Modern society is facing serious consequences of using fossil fuels as the main energy source, some of which are already irreversible and will be only more and more dramatic in the future. Hydrogen economy is the concept established 50 years ago and depicts a scenario where energy systems and global economy are built around hydrogen instead of fossils resulting in a decarbonized energy chain. In this context, electrochemistry is expected to play a pivotal role in electrochemical energy conversion devices, such as water electrolysers (WEs) and fuel cells (FCs) which are capable of closing the loop between carbon-free hydrogen production and utilization. Therefore, design and implementation of advanced electrocatalytic materials for reactions taking place in WEs and FCs is of utmost importance for widespread application of these green technologies.
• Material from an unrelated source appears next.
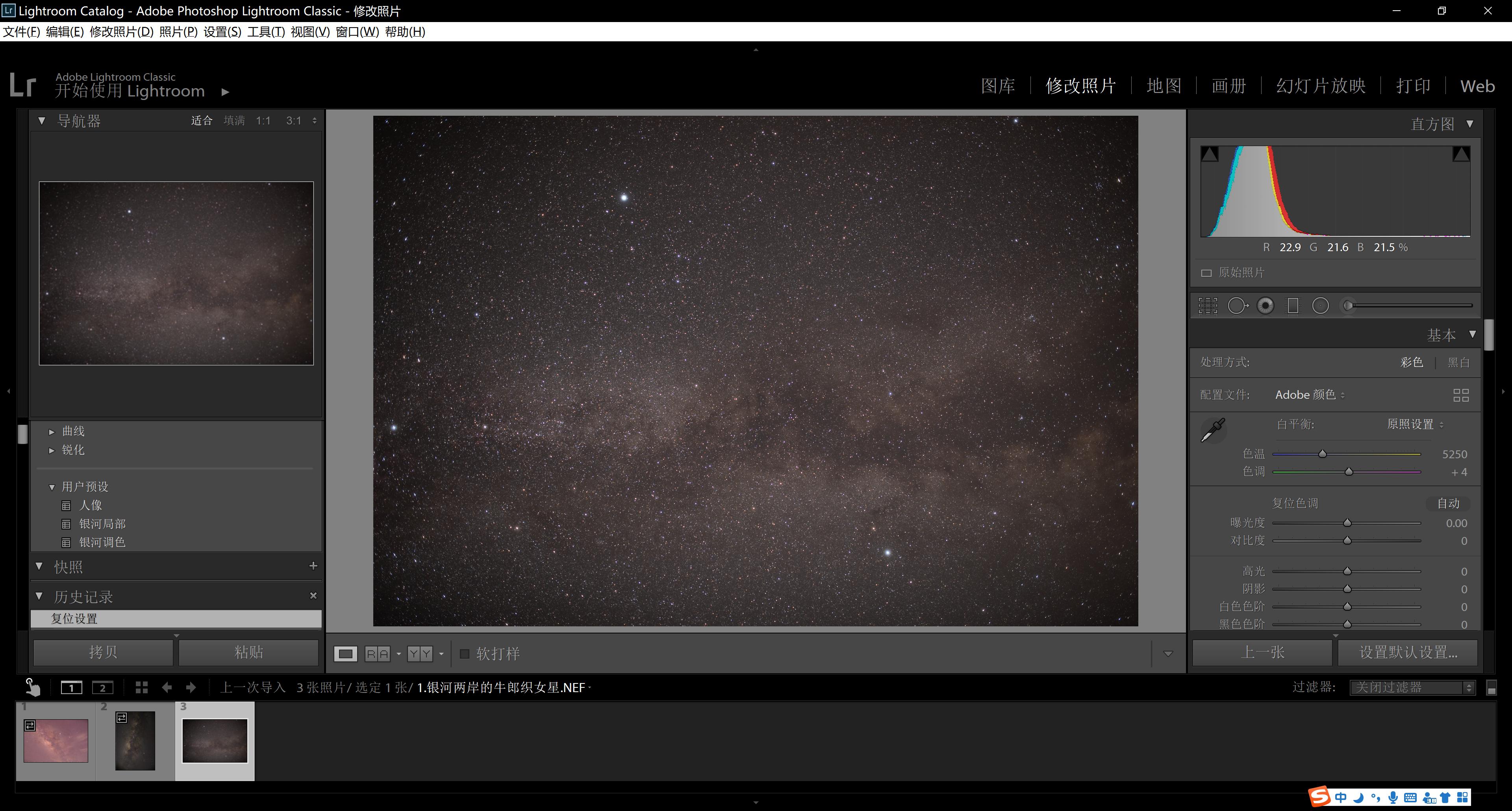Activate the Graduated Filter tool
This screenshot has height=811, width=1512.
point(1292,305)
Although the advantages of application of WEs and FCs are clear, the widespread implementation of these devices is still challenging. The main bottleneck is the usage of catalytic materials for efficient running of the electrochemical reactions in these devices. State-of-the-art catalysts for acidic proton exchange membrane WEs and FCs are currently based on platinum group metals (PGMs) and their alloys, in particular Pt and Ir. Limited supplies and high price of PGMs challenges their sustainable usage which can be provided by lowering of the amount of PGMs in catalysts, while maintaining or even improving the catalytic performance. There are several strategies to achieve this, including alloying PGMs with non-precious metals, using advanced support materials to boost catalytic performance of the active PGM sites, and using PGMs in the form of single atoms to maximize the utilization and trigger new chemistry. Another attractive research direction is to develop non-PGM catalysts that are able to match PGM-like performance. PGM-free catalysts are rather significant challenge and hot topic in the electrocatalysis community where significant breakthroughs are yet to come, especially in the case of alkaline anion exchange membrane FCs and WEs. It is believed that only joint efforts of researchers working on both PGM and non-PGM catalysts will provide the knowledge to accelerate the commercialization of these devices. Therefore, this research topic welcomes contributions on both advanced PGM and non-PGM catalysts for electrochemical reactions taking place in WEs and FCs.
The scope of the proposed topic is to gather in one place both theoretical and experimental studies showing advancements in the development of high-performing electrocatalytic materials for reactions in WEs and FCs, namely hydrogen evolution/oxidation and oxygen evolution/reduction. These include, but are not limited to:
• Fundamental studies on model catalysts
• Synthesis and characterization of advanced nano-particulated and single atom catalysts
• Reports on using novel support materials
The focus should be on novel electrocatalysts with enhanced activity, stability and selectivity for above mentioned reactions. We welcome manuscripts ranging from original research to reviews, mini reviews, and perspectives.